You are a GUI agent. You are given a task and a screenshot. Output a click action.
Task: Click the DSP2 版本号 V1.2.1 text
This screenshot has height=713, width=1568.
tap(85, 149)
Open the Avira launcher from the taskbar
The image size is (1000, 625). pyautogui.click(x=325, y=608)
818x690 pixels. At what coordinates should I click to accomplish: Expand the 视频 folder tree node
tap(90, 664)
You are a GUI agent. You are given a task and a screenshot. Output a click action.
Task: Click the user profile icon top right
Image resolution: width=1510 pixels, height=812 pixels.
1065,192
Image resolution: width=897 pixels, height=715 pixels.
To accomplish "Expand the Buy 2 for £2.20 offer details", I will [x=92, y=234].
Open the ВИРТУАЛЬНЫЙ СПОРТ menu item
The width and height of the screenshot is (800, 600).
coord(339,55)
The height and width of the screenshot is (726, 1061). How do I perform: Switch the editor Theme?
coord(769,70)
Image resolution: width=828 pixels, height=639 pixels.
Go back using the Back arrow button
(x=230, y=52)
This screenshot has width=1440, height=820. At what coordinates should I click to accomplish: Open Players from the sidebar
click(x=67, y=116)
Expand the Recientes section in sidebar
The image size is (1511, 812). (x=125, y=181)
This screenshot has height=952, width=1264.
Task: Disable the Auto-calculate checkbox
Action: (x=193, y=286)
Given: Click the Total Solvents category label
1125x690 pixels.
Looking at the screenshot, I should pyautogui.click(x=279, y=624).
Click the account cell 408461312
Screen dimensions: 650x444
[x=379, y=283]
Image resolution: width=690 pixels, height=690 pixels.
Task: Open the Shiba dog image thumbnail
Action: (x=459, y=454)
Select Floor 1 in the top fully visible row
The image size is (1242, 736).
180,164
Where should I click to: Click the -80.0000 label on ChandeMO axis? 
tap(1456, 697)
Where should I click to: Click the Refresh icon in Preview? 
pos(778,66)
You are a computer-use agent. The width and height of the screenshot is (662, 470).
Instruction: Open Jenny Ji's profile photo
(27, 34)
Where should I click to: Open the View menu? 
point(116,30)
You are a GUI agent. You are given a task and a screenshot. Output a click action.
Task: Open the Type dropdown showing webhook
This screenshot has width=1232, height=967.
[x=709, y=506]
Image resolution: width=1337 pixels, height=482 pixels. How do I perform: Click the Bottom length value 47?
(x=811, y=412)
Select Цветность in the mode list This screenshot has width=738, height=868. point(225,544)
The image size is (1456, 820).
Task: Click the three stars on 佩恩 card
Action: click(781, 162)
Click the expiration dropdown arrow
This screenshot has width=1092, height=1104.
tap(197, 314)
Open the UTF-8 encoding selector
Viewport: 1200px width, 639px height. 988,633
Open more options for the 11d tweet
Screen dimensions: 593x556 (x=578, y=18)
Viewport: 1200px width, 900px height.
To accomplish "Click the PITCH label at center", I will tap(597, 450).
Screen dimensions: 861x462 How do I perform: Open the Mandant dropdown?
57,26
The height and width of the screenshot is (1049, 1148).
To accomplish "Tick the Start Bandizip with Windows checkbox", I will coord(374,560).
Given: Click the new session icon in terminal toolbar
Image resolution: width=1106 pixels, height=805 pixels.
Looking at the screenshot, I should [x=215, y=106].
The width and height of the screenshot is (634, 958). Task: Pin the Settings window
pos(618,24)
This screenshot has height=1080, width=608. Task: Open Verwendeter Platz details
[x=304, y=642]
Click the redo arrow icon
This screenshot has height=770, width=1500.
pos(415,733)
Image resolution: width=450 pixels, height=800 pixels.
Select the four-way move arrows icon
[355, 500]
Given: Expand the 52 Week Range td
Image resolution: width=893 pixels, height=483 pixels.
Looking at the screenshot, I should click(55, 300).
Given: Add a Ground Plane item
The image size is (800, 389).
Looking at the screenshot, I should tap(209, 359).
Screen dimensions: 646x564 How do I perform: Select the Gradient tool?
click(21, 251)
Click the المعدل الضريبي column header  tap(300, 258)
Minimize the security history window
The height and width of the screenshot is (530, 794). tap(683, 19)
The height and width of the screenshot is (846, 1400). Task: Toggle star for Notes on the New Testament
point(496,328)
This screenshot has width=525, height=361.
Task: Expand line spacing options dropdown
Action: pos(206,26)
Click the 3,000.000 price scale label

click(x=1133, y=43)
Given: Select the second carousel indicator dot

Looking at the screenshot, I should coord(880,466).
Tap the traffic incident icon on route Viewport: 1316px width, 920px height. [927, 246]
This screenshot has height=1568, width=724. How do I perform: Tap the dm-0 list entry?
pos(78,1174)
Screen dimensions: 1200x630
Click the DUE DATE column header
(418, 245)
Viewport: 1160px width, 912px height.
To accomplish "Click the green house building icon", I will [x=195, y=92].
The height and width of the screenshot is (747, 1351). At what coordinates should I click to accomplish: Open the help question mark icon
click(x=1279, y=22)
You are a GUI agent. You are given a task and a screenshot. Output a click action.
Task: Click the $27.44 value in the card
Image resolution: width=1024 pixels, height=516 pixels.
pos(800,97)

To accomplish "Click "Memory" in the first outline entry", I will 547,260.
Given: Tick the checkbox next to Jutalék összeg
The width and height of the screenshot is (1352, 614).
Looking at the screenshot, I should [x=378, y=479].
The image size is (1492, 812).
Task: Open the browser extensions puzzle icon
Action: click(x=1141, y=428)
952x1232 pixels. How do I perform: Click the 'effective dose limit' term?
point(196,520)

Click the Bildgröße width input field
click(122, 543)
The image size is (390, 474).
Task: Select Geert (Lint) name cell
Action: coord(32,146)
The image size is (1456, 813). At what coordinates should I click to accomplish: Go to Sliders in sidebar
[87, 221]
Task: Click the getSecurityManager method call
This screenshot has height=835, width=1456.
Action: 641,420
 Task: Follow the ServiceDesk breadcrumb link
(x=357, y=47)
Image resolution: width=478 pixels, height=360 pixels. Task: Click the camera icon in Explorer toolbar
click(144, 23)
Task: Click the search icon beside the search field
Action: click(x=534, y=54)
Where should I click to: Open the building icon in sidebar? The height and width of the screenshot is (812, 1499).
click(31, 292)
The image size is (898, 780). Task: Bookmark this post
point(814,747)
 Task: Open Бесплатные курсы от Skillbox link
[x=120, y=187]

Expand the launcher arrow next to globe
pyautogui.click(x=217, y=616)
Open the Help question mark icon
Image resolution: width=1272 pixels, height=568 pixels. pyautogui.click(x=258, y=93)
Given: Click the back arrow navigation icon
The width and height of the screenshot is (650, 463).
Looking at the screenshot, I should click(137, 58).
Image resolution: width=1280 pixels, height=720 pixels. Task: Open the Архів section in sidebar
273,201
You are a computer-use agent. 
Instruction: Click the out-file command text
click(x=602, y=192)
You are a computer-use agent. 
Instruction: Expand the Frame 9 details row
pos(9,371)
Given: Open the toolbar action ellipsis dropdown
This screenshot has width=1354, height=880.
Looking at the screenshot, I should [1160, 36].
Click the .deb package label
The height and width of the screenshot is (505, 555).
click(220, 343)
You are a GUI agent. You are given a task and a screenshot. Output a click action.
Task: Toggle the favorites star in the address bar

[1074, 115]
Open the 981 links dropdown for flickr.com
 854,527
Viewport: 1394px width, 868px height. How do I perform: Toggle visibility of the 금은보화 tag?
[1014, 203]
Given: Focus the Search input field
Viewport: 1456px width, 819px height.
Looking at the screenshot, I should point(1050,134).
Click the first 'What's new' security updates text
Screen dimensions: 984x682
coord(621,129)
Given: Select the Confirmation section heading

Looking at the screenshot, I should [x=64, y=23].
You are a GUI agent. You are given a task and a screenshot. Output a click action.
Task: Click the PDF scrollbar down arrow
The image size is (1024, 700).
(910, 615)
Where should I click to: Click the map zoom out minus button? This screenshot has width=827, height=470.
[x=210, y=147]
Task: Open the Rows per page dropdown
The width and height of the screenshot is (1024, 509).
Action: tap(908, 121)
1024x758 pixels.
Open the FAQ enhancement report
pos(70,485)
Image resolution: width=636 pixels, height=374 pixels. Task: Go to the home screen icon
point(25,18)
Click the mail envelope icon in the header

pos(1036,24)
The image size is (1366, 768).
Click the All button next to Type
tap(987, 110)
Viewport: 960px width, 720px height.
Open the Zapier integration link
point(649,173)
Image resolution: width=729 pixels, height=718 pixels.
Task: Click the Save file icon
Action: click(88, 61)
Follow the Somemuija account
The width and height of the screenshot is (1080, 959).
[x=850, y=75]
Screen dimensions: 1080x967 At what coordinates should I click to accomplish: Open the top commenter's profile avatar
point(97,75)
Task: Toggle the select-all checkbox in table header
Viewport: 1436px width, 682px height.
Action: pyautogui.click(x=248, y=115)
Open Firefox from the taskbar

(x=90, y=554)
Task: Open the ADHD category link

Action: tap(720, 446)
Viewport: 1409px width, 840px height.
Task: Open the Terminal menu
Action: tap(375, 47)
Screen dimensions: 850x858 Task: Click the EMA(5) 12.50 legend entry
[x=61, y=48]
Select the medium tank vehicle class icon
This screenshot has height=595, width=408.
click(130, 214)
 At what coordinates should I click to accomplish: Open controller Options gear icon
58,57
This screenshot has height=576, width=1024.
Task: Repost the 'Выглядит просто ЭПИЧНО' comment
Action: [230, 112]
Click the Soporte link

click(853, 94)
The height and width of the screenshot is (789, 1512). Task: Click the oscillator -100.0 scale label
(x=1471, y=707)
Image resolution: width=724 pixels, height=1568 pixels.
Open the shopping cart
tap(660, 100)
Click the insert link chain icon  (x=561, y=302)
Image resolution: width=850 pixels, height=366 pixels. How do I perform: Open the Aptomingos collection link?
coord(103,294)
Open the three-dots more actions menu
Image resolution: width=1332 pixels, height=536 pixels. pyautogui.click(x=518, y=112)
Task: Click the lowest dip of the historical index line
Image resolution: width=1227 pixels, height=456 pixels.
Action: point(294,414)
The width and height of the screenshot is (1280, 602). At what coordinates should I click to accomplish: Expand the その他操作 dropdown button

------

_WORK TO BE COMPLETED_. For every line above that has "Tick" in it, copy the line.

_OUTPUT FOR THIS EXERCISE_.
To accomplish "Tick the Start Bandizip with Windows checkbox", I will coord(374,560).
Given: Tick the checkbox next to Jutalék összeg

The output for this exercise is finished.